Remington Hill, California


Remington Hill is a historic mining camp in Nevada County, California which prospered in the second half of the 19th century. It was named for Caleb Remington, a prominent local miner who lived mostly in neighboring Little York, where he died in 1865. It lay at an elevation of 4052 feet. It was situated around present Chalk Bluff Road about one mile south of Highway 20 and about 5.5 miles southeast of the town of Washington and 6 miles northeast of Dutch Flat, as the crow flies.

History

Little is known about its history. In 1854, it is described as a prosperous mining camp.
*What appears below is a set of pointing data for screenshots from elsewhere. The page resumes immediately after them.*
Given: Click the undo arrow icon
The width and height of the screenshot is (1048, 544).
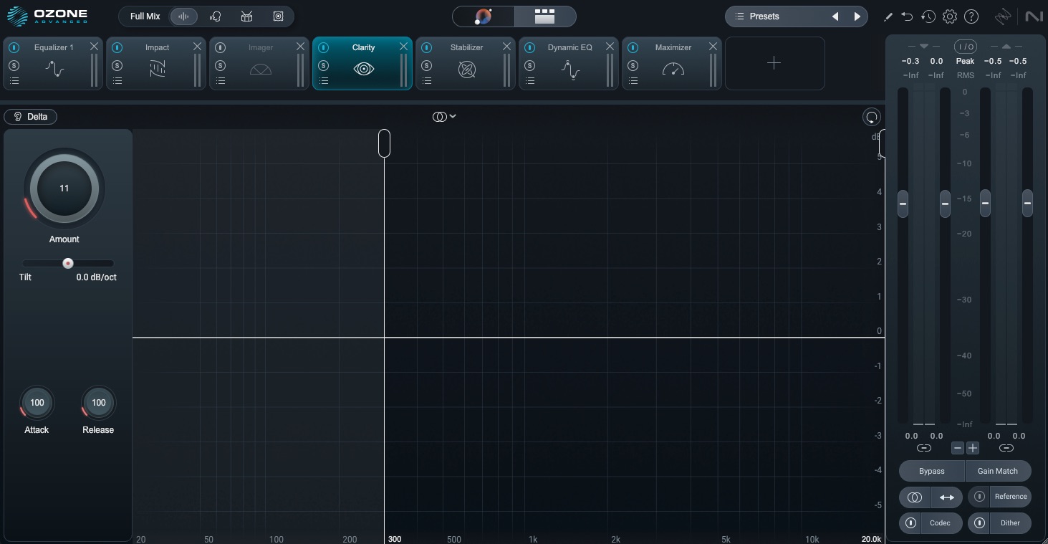Looking at the screenshot, I should [907, 16].
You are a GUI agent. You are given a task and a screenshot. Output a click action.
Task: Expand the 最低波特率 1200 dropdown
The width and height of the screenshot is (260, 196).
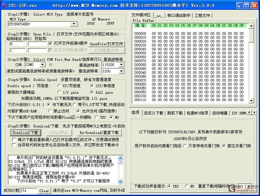pos(121,71)
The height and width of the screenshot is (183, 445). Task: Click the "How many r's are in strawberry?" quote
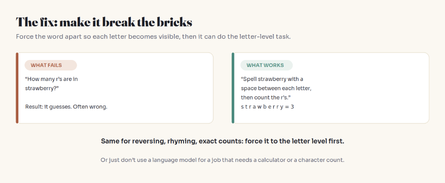pos(51,84)
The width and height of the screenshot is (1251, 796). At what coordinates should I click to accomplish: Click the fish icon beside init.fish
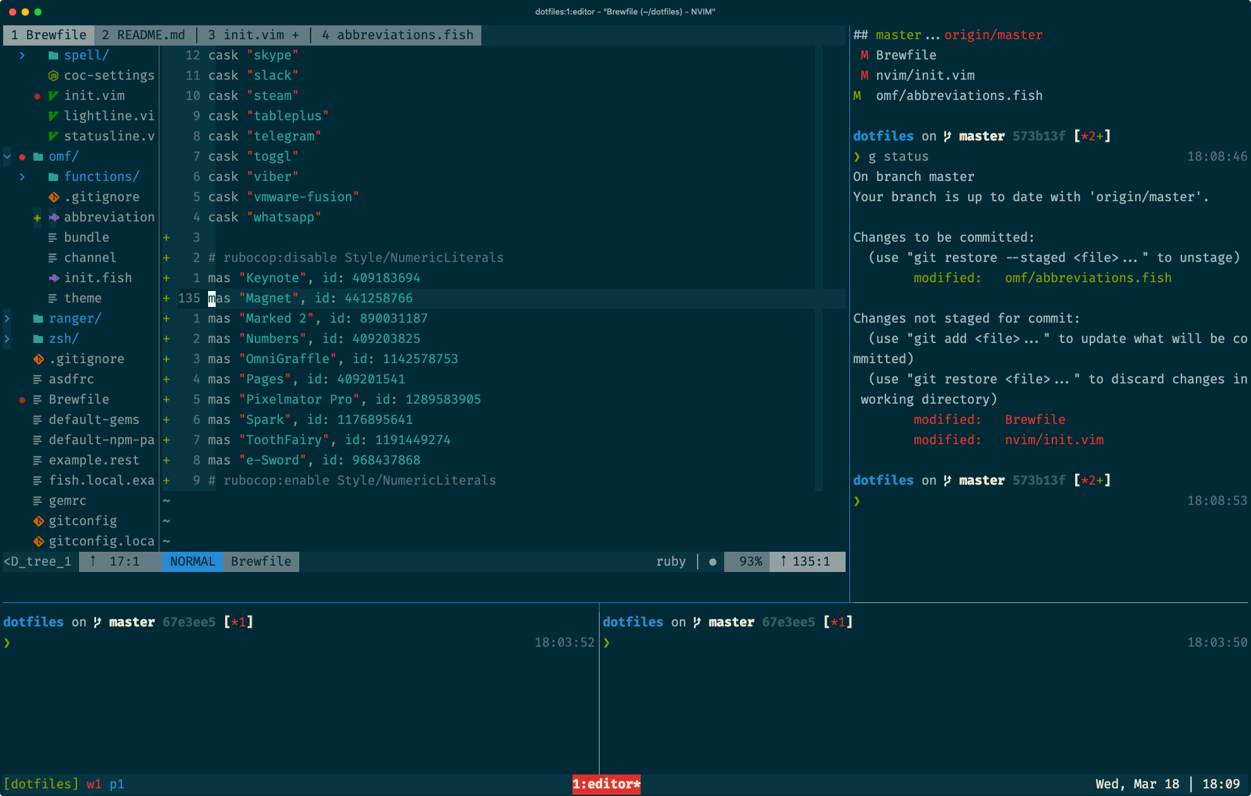(x=54, y=278)
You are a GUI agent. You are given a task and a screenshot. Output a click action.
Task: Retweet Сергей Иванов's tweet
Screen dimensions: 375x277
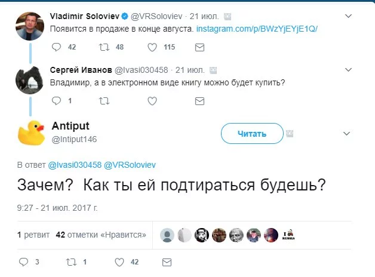pyautogui.click(x=103, y=101)
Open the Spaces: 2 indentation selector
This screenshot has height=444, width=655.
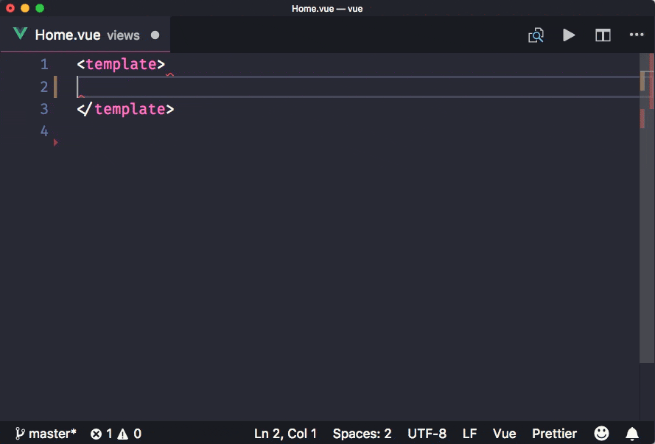tap(362, 434)
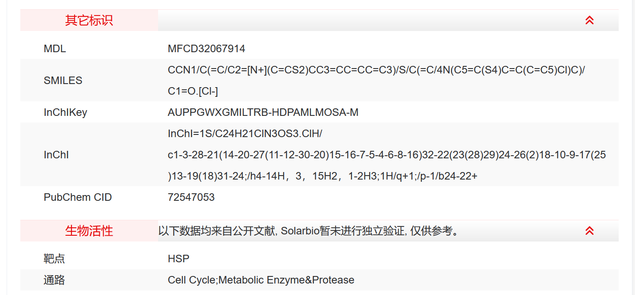The width and height of the screenshot is (635, 295).
Task: Click the PubChem CID value 72547053
Action: 191,197
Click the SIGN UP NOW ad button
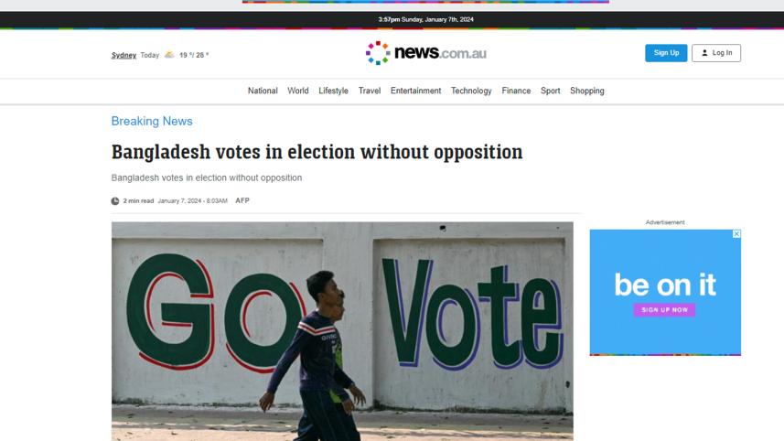784x441 pixels. point(664,310)
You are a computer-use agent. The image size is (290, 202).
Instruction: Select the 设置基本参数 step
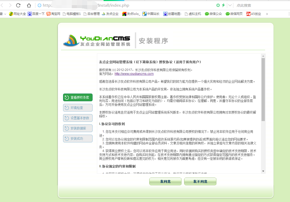point(78,118)
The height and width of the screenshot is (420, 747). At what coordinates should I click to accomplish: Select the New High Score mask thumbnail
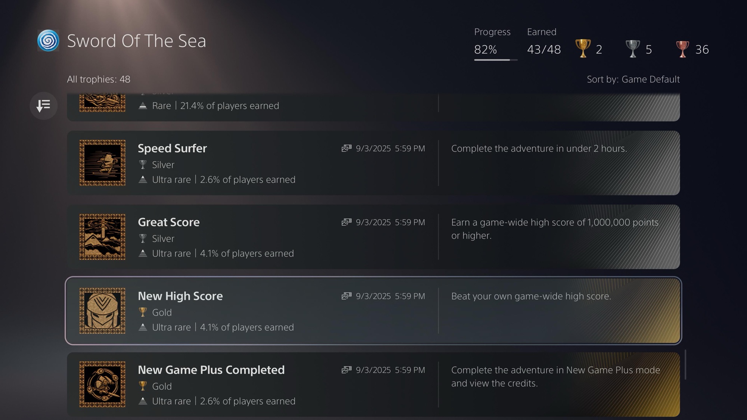pos(102,311)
Its population in 1855 was recorded as 75. By 1858, it was connected by stage to Nevada City. In early 1859, a snowstorm crushed a number of homes and businesses, including a hotel, stable and slaughterhouse. It did not have a school house or a post office. Residents got their mail at Red Dog, until that post office closed in 1869, and sent their children to the Liberty Hill school district schoolhouse, located in neighboring Lowell Hill.
Its leading citizens included Caleb Remington, who owned a number of local mines and mills, was active in politics and ran unsuccessfully for county sheriff in 1854, and John Timmons, one of the builders of the Remington Hill and South Yuba ditches, who became a millionaire, lost it all and died in the poorhouse.
Remington Hill was almost destroyed by fire in 1902. The fire burned for about two weeks over an area six by seven miles, destroying much timber and a number of homes before it was brought under control.

Mining

Remington Hill lay on a gold bearing gravel channel on the Chalk Bluff Ridge, which lies between Steep Hollow and Greenhorn Creeks, tributaries of the Bear River. As the channel runs southwest, it joins a major channel running from the San Juan Ridge easterly through Red Dog and You Bet into Placer County. Remington Hill became a center for both hydraulic and drift mining. Water for hydraulic mining was brought from Steep Hollow Creek by a 16 mile ditch constructed between 1854 and 1857. One of the town's claims to fame was that large gold nuggets or gold bearing boulders were found in the vicinity.
Hydraulic mining came to an end in the early 1880s as a result of legal rulings banning the discharge of "tailings" into the Bear and Yuba Rivers. It was later estimated that 1,750,000 cubic yards of gravel had been excavated from Remington Hill. Drift mining continued profitably in the area into the early 1900s and sporadically thereafter. Today, there is nothing left of the town, but Remington Hill can be located on many digital maps.